[SUPPLIED DATA Boundary: Start]

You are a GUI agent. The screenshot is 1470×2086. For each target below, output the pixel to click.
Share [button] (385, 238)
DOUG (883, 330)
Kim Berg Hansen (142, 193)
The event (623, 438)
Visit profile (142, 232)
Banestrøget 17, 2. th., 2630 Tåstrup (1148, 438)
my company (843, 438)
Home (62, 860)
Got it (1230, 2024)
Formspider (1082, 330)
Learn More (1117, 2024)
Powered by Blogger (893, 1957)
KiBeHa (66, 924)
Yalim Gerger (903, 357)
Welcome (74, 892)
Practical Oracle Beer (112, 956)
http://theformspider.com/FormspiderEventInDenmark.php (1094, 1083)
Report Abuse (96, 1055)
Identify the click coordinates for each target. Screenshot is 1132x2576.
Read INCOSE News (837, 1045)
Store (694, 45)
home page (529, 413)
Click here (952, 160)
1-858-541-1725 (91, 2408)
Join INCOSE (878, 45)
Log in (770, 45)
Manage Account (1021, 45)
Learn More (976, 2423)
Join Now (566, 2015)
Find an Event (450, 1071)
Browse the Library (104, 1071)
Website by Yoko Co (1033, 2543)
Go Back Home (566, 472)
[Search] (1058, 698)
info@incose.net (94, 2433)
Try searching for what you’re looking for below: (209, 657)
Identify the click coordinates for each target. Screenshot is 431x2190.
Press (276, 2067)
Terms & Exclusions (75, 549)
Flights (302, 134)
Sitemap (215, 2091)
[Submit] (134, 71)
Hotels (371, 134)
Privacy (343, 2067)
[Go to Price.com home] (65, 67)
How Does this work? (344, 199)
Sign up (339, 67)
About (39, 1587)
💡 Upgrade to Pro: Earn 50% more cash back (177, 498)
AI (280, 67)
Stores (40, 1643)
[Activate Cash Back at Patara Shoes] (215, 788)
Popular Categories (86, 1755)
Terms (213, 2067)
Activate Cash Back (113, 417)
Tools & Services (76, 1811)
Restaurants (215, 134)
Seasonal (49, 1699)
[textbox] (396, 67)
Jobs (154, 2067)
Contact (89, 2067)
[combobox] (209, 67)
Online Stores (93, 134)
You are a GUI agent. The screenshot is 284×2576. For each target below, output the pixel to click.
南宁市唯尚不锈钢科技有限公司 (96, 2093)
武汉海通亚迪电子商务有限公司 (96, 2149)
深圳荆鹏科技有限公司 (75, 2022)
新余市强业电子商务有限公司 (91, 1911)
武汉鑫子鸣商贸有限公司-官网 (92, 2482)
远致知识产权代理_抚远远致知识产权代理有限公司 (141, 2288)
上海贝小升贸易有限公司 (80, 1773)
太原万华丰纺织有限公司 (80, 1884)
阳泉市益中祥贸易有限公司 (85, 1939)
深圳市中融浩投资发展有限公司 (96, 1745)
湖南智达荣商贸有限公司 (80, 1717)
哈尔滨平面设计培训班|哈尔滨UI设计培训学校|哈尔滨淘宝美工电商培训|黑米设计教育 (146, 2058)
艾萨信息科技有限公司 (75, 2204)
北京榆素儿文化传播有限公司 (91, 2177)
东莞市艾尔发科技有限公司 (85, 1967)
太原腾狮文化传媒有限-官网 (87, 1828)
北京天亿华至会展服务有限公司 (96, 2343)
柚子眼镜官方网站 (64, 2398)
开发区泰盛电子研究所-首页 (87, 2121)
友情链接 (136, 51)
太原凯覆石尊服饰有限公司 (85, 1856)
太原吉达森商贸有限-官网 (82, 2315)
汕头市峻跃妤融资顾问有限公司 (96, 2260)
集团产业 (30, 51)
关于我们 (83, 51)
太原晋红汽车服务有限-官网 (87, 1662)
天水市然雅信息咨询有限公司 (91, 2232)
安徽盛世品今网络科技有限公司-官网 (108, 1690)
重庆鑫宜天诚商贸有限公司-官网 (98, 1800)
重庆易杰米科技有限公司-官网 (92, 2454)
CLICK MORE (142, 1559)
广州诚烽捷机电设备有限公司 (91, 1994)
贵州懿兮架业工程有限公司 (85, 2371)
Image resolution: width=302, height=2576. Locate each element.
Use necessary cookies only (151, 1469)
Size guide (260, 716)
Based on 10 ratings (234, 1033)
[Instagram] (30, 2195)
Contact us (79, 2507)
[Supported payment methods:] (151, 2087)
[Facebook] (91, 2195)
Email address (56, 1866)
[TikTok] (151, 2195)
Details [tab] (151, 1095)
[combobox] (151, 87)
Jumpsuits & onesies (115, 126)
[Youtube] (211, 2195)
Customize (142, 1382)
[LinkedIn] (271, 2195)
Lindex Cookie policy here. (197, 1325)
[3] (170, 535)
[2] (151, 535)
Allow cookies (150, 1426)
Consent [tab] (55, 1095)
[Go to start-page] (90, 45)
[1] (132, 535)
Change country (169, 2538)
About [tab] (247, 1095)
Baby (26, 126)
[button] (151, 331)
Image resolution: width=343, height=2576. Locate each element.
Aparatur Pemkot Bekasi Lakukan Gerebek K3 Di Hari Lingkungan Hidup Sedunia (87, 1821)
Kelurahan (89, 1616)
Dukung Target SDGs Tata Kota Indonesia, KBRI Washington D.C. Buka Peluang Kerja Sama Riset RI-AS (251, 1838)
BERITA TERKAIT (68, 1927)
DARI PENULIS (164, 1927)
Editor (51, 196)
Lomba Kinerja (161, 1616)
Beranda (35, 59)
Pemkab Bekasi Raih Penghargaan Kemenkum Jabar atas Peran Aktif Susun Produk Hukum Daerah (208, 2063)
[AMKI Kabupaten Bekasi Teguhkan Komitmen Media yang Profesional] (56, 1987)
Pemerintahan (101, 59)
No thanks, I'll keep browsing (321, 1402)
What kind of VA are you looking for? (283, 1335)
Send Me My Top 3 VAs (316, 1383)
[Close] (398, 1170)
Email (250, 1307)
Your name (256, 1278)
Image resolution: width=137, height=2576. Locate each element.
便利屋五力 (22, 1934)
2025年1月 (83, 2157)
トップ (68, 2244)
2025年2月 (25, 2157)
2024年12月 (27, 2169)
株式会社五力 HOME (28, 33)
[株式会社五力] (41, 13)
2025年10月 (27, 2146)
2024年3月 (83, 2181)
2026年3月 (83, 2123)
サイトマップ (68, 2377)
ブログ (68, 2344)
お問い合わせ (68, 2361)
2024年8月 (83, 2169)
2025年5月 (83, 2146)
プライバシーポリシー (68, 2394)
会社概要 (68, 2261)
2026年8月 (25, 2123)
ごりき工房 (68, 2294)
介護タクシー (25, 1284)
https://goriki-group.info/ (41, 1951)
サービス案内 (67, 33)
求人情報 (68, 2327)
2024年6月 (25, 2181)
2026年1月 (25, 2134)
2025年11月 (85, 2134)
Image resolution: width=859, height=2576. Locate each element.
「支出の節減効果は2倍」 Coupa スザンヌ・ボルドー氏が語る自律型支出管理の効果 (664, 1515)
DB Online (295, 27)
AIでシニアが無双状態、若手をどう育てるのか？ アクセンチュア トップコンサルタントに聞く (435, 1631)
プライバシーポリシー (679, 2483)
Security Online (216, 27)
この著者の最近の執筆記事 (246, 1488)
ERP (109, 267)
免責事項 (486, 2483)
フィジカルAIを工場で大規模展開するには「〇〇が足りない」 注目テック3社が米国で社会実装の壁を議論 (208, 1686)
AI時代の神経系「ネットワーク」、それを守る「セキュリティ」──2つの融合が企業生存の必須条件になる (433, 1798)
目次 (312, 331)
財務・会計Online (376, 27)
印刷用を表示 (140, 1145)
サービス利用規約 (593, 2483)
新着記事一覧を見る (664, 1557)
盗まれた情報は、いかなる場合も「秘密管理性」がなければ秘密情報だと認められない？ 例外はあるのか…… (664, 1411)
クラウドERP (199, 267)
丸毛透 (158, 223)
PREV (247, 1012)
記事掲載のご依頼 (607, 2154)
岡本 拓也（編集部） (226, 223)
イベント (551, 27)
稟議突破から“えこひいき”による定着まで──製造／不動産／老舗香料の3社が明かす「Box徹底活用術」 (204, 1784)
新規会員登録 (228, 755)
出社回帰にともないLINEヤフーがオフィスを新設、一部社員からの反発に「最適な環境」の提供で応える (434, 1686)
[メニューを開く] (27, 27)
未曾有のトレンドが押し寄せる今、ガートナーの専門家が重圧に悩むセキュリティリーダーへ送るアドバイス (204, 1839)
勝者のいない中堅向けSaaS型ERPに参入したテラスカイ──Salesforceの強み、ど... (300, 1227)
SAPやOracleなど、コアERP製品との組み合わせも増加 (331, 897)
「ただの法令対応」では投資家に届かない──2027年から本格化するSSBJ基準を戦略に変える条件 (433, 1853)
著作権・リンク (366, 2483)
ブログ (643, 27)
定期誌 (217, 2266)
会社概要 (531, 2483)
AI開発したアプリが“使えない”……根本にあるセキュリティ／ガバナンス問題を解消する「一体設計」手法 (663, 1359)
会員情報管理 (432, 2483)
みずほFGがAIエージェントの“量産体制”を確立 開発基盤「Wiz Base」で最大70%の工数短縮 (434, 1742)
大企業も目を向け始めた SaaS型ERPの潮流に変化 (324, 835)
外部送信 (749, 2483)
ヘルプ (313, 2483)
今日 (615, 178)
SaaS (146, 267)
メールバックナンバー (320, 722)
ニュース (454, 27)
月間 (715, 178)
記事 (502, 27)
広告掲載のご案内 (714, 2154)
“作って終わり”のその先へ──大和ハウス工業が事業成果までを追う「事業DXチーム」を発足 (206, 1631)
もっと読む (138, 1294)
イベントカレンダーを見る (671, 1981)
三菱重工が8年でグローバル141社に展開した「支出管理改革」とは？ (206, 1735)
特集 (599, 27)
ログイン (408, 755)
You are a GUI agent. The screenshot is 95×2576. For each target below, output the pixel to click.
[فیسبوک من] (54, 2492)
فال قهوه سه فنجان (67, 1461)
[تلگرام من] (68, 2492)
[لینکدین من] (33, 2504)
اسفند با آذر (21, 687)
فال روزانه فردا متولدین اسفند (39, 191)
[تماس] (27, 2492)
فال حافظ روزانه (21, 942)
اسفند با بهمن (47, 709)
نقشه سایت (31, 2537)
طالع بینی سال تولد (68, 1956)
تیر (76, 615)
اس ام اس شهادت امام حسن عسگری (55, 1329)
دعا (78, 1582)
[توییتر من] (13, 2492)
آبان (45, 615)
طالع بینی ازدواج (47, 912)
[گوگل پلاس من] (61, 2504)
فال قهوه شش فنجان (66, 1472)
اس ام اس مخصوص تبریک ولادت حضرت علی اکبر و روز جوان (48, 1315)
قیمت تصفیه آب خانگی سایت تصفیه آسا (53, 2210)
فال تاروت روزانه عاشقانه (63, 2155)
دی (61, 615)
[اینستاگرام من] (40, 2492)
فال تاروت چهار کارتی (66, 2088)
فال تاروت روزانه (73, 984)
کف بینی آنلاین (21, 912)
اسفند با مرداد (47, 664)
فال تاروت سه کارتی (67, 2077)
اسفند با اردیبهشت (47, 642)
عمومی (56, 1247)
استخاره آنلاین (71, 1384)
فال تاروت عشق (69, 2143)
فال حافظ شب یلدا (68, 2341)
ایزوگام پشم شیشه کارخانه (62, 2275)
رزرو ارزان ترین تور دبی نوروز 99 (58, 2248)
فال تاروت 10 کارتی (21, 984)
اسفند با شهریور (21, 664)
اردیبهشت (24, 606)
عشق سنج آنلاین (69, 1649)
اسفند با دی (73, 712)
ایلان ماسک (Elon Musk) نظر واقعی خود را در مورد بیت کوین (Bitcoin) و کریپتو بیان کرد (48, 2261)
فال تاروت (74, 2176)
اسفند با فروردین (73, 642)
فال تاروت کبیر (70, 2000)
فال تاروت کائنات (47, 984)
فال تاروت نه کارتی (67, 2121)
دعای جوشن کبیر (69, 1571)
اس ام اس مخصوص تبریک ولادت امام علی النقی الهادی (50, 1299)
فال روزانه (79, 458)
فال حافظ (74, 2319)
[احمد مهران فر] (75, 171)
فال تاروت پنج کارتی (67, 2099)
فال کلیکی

[SUPPLIED DATA Boundary: End]

### WHAT NEEDS TO BE DONE
Look above for the line holding "Jumpsuits & onesies (115, 126)". Print it and every line after it, exactly, through the line holding "[AMKI Kabupaten Bekasi".

### YOUR RESPONSE
Jumpsuits & onesies (115, 126)
[Youtube] (211, 2195)
Customize (142, 1382)
[LinkedIn] (271, 2195)
Lindex Cookie policy here. (197, 1325)
[3] (170, 535)
[2] (151, 535)
Allow cookies (150, 1426)
Consent [tab] (55, 1095)
[Go to start-page] (90, 45)
[1] (132, 535)
Change country (169, 2538)
About [tab] (247, 1095)
Baby (26, 126)
[button] (151, 331)
Image resolution: width=343, height=2576. Locate each element.
Aparatur Pemkot Bekasi Lakukan Gerebek K3 Di Hari Lingkungan Hidup Sedunia (87, 1821)
Kelurahan (89, 1616)
Dukung Target SDGs Tata Kota Indonesia, KBRI Washington D.C. Buka Peluang Kerja Sama Riset RI-AS (251, 1838)
BERITA TERKAIT (68, 1927)
DARI PENULIS (164, 1927)
Editor (51, 196)
Lomba Kinerja (161, 1616)
Beranda (35, 59)
Pemkab Bekasi Raih Penghargaan Kemenkum Jabar atas Peran Aktif Susun Produk Hukum Daerah (208, 2063)
[AMKI Kabupaten Bekasi Teguhkan Komitmen Media yang Profesional] (56, 1987)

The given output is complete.